=== Source material ===

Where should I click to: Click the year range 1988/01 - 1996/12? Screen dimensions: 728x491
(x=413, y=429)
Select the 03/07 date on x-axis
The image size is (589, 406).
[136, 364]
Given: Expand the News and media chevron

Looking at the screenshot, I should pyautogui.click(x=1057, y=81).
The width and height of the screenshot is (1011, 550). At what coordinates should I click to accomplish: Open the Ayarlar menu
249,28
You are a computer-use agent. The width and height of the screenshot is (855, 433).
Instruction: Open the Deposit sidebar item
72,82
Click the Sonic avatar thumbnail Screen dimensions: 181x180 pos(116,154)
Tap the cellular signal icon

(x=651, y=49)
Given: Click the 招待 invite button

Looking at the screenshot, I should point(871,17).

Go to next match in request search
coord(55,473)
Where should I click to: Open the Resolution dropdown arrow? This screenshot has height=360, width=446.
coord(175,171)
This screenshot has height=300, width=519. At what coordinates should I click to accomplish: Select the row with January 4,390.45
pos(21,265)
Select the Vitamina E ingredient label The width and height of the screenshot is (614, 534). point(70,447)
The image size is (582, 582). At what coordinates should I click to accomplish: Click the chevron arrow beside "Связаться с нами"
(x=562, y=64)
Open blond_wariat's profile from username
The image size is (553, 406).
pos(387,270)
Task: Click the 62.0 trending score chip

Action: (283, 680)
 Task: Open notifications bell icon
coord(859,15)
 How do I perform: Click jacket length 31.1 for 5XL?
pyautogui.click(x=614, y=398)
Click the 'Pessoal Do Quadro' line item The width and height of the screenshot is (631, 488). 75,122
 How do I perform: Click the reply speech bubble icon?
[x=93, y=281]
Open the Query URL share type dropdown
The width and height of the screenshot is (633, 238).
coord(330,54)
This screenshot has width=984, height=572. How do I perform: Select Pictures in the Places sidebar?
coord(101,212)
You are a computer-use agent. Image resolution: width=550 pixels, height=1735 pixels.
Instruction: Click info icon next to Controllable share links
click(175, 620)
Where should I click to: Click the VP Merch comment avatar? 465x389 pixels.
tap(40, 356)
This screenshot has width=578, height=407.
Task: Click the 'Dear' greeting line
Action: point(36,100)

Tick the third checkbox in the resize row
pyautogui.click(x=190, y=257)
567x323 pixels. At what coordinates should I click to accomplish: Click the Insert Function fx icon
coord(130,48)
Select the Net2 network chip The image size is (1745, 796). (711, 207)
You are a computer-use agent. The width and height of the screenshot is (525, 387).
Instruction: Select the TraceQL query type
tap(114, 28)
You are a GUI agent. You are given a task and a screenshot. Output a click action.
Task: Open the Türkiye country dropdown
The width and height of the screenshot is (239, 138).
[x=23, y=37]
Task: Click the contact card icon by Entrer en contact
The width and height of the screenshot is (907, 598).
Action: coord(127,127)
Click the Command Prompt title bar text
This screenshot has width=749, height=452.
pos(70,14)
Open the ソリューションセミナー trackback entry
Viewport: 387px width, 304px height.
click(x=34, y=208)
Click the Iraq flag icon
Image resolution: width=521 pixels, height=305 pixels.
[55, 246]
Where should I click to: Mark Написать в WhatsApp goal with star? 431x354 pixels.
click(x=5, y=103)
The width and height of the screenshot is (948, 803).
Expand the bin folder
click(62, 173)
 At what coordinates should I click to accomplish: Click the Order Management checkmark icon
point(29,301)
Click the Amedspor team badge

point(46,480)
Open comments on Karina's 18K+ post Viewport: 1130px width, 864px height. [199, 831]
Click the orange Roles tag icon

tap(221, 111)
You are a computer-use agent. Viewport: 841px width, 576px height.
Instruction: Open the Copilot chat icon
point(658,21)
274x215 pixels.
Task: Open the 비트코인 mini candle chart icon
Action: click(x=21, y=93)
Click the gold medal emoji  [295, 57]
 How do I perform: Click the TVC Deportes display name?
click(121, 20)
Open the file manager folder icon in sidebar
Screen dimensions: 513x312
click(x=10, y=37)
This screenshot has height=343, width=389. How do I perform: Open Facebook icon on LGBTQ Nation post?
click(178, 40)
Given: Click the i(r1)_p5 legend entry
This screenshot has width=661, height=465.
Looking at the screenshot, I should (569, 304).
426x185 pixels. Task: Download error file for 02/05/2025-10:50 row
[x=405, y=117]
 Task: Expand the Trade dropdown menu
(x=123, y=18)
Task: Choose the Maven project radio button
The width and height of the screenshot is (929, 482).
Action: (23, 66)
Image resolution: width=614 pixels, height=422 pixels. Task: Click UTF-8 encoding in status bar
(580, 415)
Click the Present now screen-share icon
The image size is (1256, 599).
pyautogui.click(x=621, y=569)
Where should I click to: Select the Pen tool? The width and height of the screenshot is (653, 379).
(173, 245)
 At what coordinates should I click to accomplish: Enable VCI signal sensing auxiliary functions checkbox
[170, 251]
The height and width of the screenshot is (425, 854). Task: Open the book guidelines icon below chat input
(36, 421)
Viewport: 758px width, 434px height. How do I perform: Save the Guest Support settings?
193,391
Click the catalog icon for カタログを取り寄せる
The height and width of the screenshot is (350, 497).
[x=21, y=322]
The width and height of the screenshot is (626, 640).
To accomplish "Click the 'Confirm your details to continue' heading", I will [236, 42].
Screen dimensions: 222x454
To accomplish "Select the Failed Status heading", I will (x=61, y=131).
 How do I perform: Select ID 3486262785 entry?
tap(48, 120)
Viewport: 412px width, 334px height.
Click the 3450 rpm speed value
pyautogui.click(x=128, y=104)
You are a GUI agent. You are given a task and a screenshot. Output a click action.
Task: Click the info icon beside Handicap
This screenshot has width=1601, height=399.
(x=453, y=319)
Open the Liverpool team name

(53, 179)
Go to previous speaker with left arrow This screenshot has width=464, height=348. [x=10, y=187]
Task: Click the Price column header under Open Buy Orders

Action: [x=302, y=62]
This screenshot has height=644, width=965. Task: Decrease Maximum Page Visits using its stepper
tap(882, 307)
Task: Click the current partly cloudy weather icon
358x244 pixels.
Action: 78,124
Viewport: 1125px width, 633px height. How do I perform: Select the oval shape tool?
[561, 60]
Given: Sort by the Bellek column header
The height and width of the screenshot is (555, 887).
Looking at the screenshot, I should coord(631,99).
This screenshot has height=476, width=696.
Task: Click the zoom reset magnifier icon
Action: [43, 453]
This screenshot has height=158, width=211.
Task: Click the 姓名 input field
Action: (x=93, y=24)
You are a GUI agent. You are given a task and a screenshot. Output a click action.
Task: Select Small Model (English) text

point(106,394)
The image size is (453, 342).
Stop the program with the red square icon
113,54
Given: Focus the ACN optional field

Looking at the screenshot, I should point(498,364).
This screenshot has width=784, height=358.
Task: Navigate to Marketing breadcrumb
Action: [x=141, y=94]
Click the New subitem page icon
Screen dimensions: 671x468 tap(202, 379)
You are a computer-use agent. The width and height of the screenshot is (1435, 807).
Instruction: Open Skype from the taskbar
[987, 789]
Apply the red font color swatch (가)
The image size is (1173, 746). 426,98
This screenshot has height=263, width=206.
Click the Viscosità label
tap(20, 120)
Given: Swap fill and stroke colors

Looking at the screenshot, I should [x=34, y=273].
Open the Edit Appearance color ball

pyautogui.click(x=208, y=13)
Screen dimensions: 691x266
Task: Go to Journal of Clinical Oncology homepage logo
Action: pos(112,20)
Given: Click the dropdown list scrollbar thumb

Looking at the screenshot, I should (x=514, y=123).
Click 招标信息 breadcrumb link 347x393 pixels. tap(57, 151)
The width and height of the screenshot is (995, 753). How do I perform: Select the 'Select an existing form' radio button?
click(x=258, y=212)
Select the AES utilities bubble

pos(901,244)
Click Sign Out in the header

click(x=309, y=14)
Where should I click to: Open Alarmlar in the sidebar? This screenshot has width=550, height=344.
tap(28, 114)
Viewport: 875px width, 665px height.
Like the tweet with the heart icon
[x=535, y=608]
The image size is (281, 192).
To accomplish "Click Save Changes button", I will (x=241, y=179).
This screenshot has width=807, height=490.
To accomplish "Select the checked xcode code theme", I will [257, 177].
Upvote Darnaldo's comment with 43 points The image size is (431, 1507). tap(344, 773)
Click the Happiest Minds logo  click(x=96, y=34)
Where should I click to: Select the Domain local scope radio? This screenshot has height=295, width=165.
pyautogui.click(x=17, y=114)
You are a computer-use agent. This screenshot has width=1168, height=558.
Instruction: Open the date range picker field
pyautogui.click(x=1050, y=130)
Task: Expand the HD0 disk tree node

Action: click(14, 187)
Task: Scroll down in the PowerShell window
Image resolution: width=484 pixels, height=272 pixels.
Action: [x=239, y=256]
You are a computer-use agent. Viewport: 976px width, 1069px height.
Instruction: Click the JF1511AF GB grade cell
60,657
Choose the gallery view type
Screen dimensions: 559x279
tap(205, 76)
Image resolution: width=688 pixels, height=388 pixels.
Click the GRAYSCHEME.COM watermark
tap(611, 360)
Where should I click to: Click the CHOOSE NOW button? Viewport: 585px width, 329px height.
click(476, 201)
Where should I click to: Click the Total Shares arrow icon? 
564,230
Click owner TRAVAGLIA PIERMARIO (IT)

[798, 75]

===

**Exercise directions:** From the records, copy out each line that includes the string "heading".

**The answer:**
To accomplish "Click the 'Confirm your details to continue' heading", I will [236, 42].
To accomplish "Select the Failed Status heading", I will (x=61, y=131).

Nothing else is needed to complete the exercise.